Text: Roland Löwisch | Fotos: zvg
Die 1990er-Jahre waren – zumindest in Berlin – der Himmel für Techno-Nerds. Allein hier hämmerten drei berühmte Musiktempel ihre Beats in die Köpfe der Gäste. Einer davon war von 1994 bis 1997 das E-Werk in der Mauerstrasse. Hier im 1886 gebauten und nie zerstörten zweiten Berliner Kraftwerk legte DJ-Legende Sven Väth auf, hier standen The Progidy auf der Bühne – hier kann man kreativ arbeiten, dachten sich Bugatti-Chefdesigner Frank Heyl und sein Team. Und wählten die Eventhalle als neues Designzentrum für rund 50 Designer aus 25 Nationen, die sich besonders um das Exterieur sowie Color & Trim kümmern.
Und um die ganz besonderen Autos. Denn Bugatti hat ein neues Programm aufgelegt, das weit über das bisherige Personalisierungsangebot namens «Sur Mesure» hinausgeht: Im «Solitaire»-Projekt kann sich der Kunde wünschen, was er will – inklusive einer besonderen Karosserie. Zwei Hauptparameter definieren die Grenzen des Machbaren: Die Umsetzung muss technisch möglich sein und das Ergebnis muss zur Marke Bugatti passen. Pro Jahr sind aus Zeitgründen lediglich zwei Unikate möglich.
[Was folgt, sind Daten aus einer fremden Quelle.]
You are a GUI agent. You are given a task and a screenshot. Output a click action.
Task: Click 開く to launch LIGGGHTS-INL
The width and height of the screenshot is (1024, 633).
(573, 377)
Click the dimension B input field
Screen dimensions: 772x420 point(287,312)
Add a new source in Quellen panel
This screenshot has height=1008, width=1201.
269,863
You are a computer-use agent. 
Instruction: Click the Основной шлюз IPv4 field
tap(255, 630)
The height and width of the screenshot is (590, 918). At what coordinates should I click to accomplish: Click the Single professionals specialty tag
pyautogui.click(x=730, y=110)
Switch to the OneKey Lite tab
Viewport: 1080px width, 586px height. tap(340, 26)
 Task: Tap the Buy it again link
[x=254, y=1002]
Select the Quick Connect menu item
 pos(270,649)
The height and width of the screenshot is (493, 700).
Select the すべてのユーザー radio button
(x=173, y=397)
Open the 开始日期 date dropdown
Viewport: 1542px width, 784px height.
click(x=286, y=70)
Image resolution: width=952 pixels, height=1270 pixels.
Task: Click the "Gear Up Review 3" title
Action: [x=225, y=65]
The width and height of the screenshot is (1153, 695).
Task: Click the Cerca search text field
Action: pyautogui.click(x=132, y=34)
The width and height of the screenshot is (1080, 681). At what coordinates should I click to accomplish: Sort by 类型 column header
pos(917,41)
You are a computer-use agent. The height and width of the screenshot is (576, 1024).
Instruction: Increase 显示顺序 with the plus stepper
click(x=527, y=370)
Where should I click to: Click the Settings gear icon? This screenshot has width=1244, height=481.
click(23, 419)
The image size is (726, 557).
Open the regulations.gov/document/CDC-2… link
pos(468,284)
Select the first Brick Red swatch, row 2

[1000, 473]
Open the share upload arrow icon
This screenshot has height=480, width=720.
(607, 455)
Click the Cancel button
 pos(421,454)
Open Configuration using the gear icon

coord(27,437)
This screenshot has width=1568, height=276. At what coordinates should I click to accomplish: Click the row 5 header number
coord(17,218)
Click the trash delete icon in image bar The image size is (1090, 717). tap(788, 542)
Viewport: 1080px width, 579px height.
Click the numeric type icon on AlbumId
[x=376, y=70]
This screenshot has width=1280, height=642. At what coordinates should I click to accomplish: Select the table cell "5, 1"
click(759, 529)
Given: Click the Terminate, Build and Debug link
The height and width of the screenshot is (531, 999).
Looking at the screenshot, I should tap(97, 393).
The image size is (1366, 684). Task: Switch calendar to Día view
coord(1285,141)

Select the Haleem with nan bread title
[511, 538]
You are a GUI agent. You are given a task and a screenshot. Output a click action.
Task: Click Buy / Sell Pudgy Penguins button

Das erste Projekt ist jetzt zwar noch nicht fertig, aber vorzeigbar: der Bugatti Brouillard. Zur Namensgebung muss man wissen: Ettore Bugatti war nicht nur ein begnadeter Autobauer, sondern auch ein überzeugter Pferdenarr. Sein Lieblingspferd – mit dem er auch gerne mal in sein Werk in Molsheim ritt, weswegen er das Haupttor hoch genug gestaltet hatte – war ein irisches Jagdross namens «Brouillard» (französisch für «Nebel»). Und der Auftraggeber, ein Bugatti-Connaisseur mit mehreren Dutzend alten und neuen Bugatti in der Garage, Original-Möbeln von Ettore-Vater Carlo, einem Innenarchitekten, sowie Tierbronzen vom künstlerisch hochbegabten Ettore-Bruder Rembrandt im Haus, wollte nichts anderes als einen Brouillard auf Rädern. Natürlich ein Einzelstück auf W16-Basis, also dem fünf Millionen Euro teuren Bugatti Mistral Roadster.
So hat sich Bugatti seiner Historie besonnen, als Ettore Bugatti begann, nicht nur Fahrgestelle zu verkaufen, sondern Autos komplett mit Karosserie anzubieten, was zu Ikonen auf Basis Typ 57 wie Atlantik und Atalante, ferner Galibier, Stelvio und Ventoux führte. Folgerichtig ist Bugatti Brouillard kein Cabriolet mehr, sondern das einzige Coupé auf Mistral-Basis. Zwei Lufthutzen zieren das verglaste Dach und statt des aktiven Mistral-Heckflügels sorgt ein kleiner Entenbürzel-Spoiler für aerodynamische Balance und für eine besonders elegante Silhouette des Fahrzeugs. Das untere Drittel des Fahrzeugs wurde absichtlich dunkel gehalten, es soll sich optisch mit dem Schatten des Fahrzeugs verbinden, wodurch das Gesamtkunstwerk leichter und dynamischer erscheint. Zudem wurden ein paar Pferdemuskeln und Rundungen herausgearbeitet, schliesslich ist ein Pferd Poesie in Bewegung und der Bugatti soll auch so gesehen werden. Nur an der Leistung wird nicht geschraubt – 1600 Pferdestärken sind dem Käufer genug.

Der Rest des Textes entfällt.